THE RECORDS
-=-=-
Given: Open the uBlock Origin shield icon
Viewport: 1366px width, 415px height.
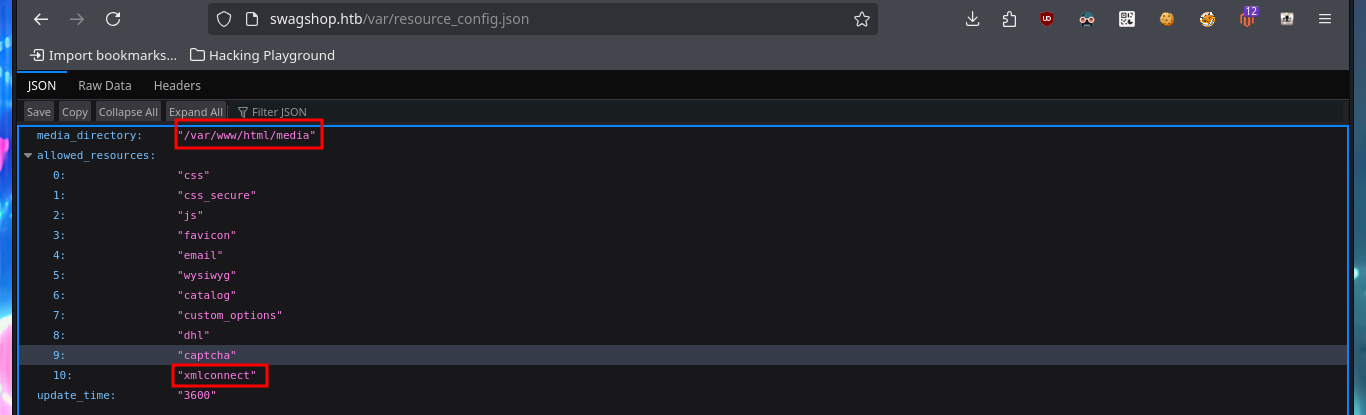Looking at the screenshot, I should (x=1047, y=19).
-=-=-
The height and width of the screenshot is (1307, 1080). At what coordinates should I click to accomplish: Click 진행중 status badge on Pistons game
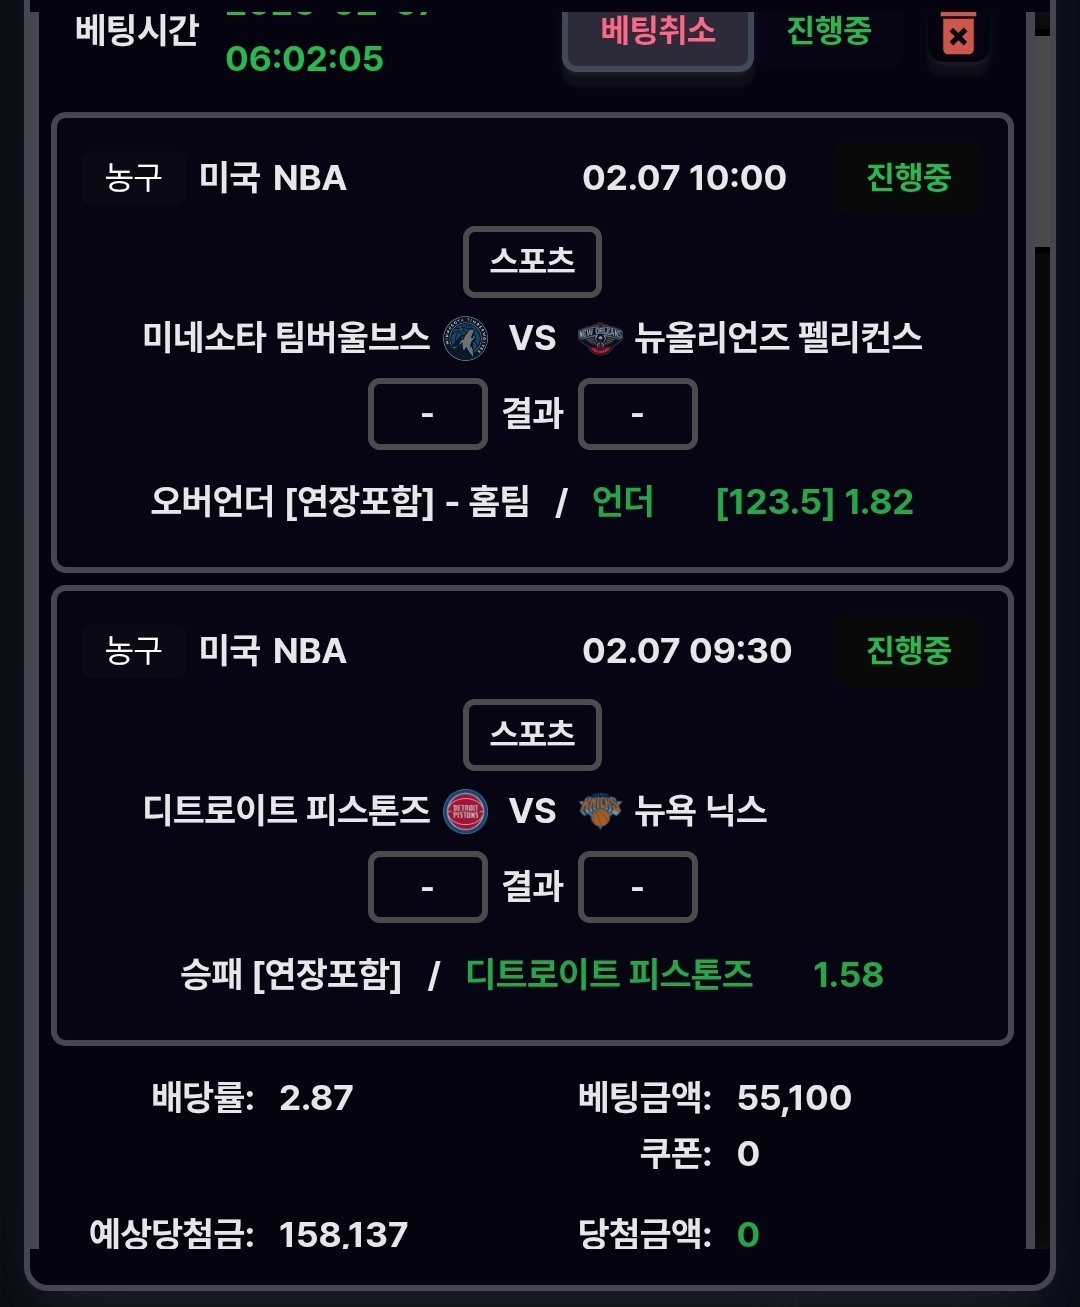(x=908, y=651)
-=-=-
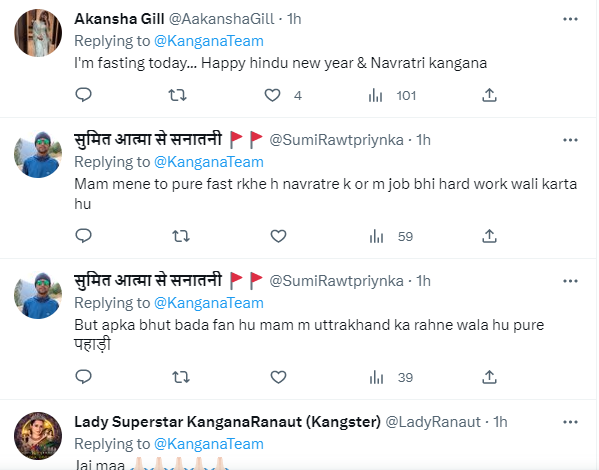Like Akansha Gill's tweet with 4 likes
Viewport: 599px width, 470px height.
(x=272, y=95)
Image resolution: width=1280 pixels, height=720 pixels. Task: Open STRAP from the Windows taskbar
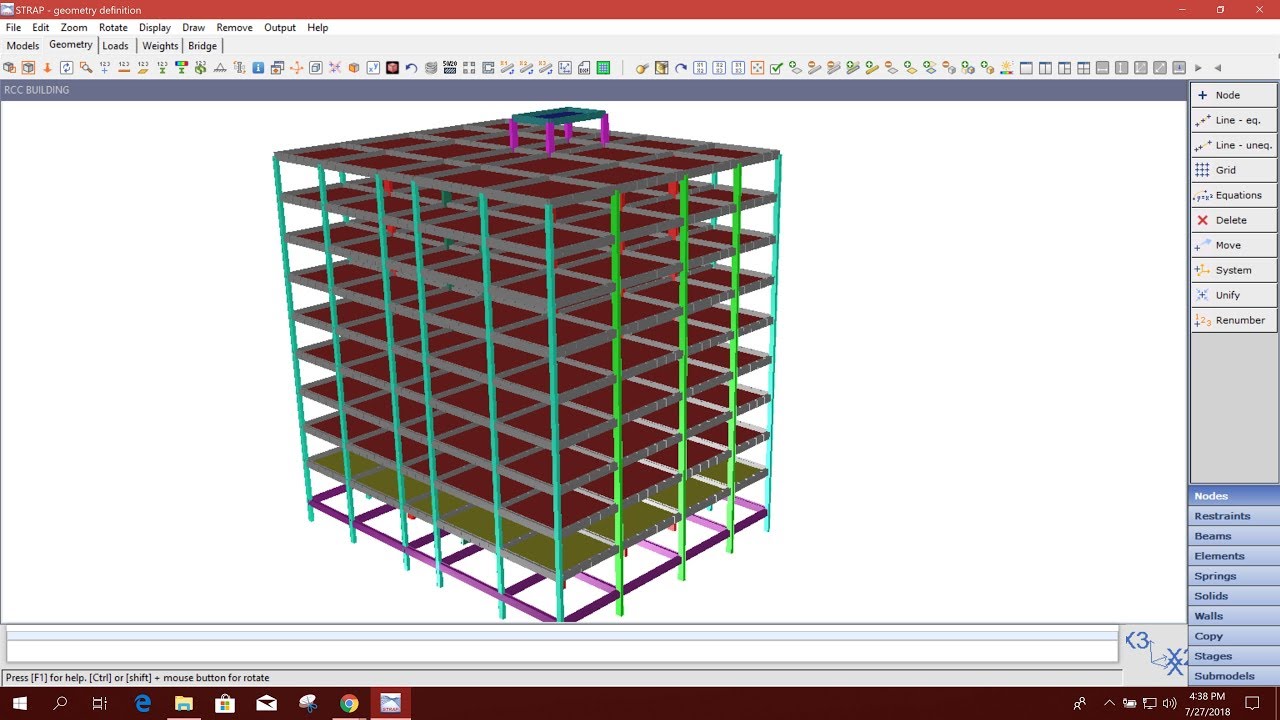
-=-=-
REQUIREMENT
Convert the entries from the line containing "The height and" through the line containing "(x=908, y=651)" into a numbered list, leaving out blank lines and the pictures.

RESULT BELOW
1. The height and width of the screenshot is (1307, 1080). At what coordinates should I click to accomplish: Click 진행중 status badge on Pistons game
2. (x=908, y=651)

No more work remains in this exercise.